## YOUR INSTRUCTIONS
Wherever the string "computer" occurs in a line of these records, report that line.

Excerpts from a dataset
+ + +

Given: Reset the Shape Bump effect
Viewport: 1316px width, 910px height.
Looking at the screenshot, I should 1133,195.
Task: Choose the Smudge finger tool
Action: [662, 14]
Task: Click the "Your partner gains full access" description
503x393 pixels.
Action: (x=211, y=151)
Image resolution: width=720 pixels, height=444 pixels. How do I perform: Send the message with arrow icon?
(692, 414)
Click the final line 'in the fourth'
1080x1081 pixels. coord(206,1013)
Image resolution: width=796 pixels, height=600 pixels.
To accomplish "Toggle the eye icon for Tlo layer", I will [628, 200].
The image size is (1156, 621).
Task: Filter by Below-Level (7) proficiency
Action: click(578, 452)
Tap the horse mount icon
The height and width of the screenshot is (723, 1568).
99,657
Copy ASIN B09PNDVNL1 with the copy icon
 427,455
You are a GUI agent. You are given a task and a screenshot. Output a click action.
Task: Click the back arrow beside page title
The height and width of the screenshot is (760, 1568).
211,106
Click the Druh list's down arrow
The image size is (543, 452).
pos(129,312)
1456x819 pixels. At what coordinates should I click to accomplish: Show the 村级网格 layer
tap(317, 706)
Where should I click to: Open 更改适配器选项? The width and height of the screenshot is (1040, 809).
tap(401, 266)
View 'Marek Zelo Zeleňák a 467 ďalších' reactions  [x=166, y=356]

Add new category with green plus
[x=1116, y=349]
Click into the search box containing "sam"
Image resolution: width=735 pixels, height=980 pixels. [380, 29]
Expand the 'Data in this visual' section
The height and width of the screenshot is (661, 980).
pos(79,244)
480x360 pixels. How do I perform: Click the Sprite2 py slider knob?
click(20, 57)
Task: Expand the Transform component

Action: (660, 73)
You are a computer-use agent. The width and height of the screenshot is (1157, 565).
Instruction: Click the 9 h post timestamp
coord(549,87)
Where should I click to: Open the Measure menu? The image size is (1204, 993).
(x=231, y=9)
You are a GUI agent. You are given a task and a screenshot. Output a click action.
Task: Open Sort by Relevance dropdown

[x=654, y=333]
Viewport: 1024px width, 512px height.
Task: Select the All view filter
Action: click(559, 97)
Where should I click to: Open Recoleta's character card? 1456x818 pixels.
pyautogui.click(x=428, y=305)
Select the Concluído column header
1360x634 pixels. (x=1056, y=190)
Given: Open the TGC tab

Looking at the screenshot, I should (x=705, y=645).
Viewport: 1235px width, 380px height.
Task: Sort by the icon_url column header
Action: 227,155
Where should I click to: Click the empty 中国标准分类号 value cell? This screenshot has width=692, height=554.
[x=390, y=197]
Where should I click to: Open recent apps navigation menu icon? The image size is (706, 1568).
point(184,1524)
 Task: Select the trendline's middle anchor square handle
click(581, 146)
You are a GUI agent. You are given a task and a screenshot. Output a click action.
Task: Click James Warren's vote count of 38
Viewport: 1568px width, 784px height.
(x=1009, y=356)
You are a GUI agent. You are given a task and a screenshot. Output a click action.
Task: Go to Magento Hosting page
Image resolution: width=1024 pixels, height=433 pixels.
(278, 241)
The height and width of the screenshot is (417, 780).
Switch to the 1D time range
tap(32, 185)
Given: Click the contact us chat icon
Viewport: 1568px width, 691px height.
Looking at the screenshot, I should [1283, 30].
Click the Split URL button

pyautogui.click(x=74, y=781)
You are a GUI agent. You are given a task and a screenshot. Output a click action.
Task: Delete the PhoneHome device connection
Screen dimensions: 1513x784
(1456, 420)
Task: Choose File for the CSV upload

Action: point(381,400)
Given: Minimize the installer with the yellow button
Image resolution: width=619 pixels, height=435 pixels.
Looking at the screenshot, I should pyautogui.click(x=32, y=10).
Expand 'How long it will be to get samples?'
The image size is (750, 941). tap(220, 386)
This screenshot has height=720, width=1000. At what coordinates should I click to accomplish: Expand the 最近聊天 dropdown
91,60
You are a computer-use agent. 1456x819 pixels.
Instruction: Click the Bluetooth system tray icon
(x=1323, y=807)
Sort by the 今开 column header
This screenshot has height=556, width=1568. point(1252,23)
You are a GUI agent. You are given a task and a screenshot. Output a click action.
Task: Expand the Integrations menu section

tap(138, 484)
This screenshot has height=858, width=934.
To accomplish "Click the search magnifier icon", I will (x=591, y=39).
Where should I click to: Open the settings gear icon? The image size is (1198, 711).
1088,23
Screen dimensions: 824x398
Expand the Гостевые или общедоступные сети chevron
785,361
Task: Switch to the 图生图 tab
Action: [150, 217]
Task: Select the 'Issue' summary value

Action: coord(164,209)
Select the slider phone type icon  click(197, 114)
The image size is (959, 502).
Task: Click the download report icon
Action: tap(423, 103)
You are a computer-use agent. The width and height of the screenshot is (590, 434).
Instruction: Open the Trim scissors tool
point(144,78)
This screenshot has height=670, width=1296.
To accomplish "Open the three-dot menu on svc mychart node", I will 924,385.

+ + +

## EXERCISE RESPONSE
You are a computer-use agent. The width and height of the screenshot is (1157, 565).
You are a computer-use agent. 1456x819 pixels.
You are a computer-use agent. The width and height of the screenshot is (590, 434).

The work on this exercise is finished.